TASK REQUIREMENTS.
Pictures are to be excluded. Please print only the lines from the one containing "Click the screenshot" through the end of the data, exactly as they appear.
:: EXERCISE DATA
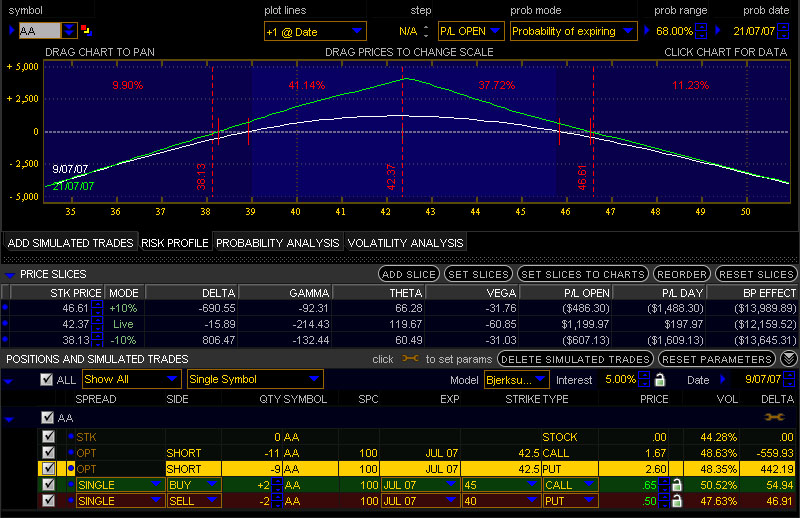Open the 'Probability of expiring' prob mode dropdown

pyautogui.click(x=573, y=31)
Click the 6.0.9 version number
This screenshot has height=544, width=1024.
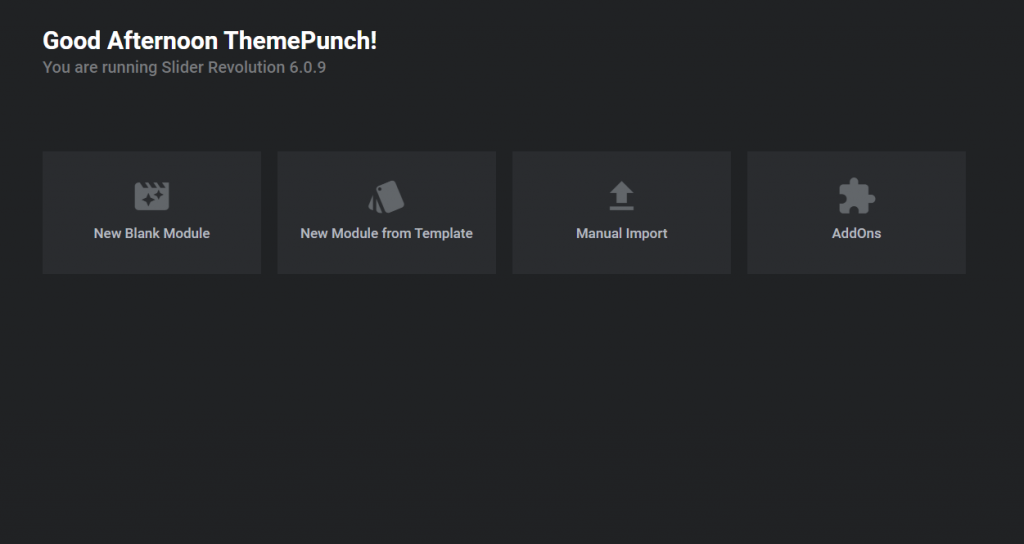[x=308, y=67]
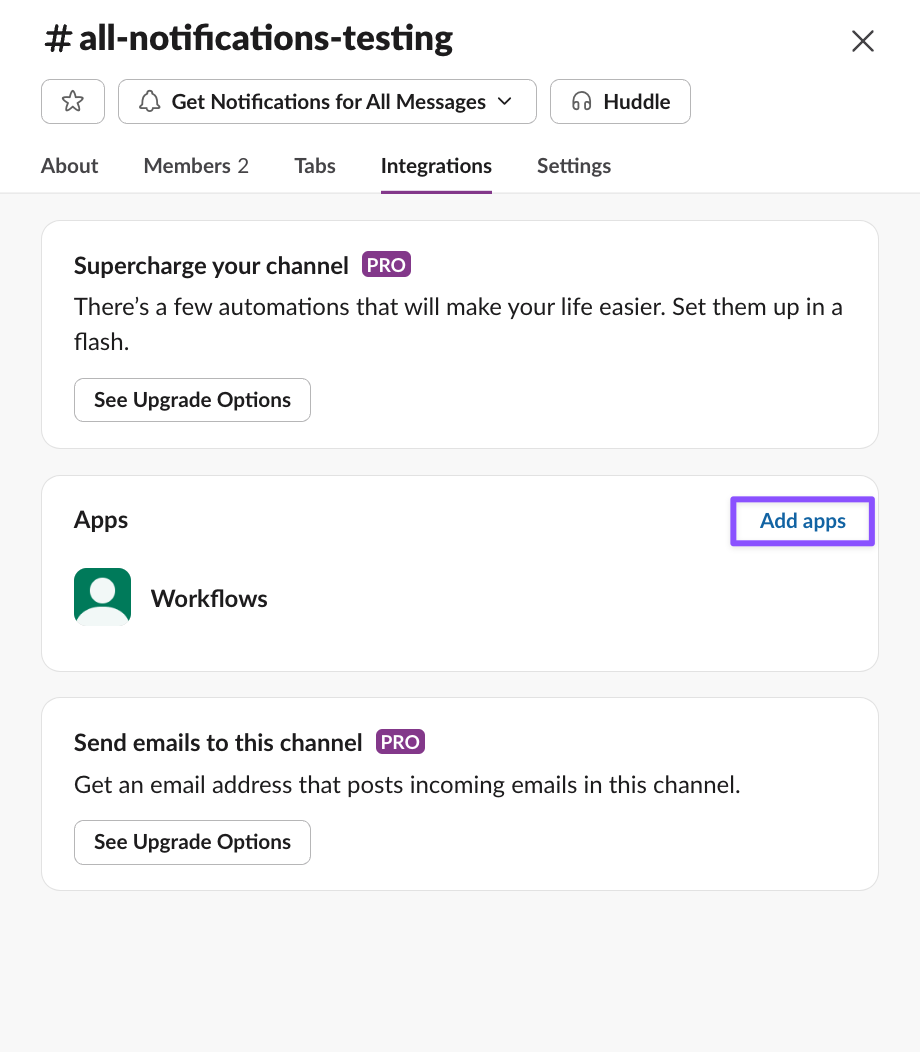920x1052 pixels.
Task: Select the Integrations tab
Action: tap(436, 166)
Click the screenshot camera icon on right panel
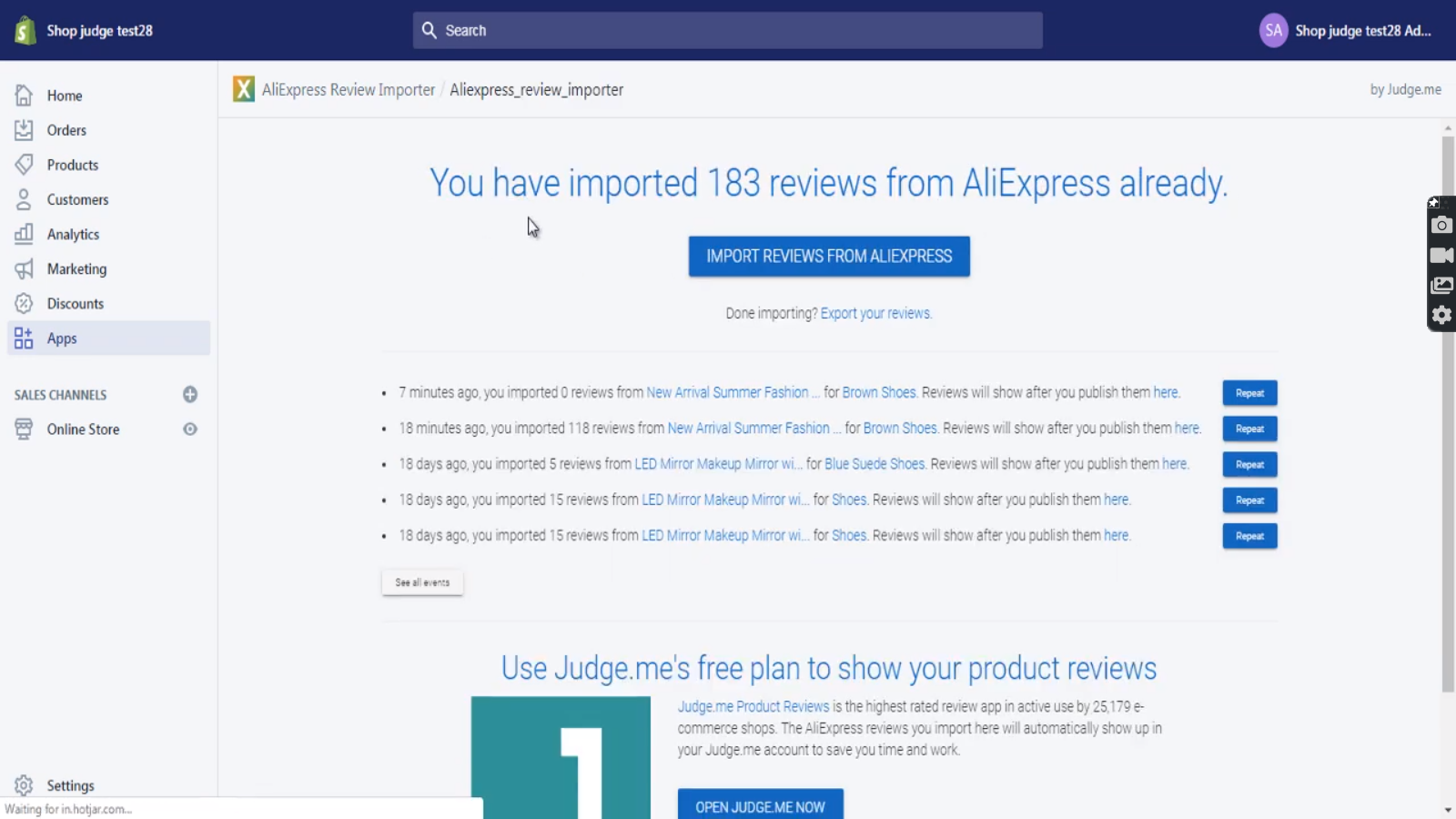Image resolution: width=1456 pixels, height=819 pixels. [x=1441, y=226]
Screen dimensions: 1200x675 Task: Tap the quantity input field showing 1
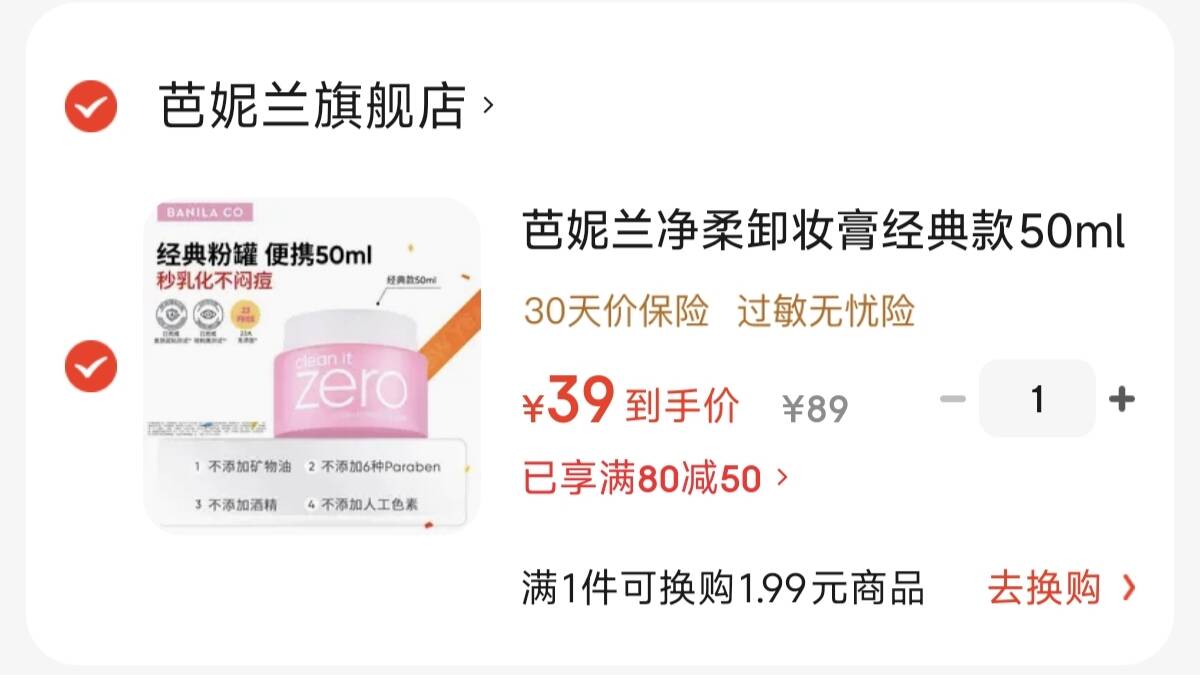point(1037,399)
::::
ANSWER BOX.
Click the screenshot camera icon on right panel
Image resolution: width=1456 pixels, height=819 pixels. [x=1441, y=226]
Screen dimensions: 1200x675 Task: Tap the quantity input field showing 1
point(1037,399)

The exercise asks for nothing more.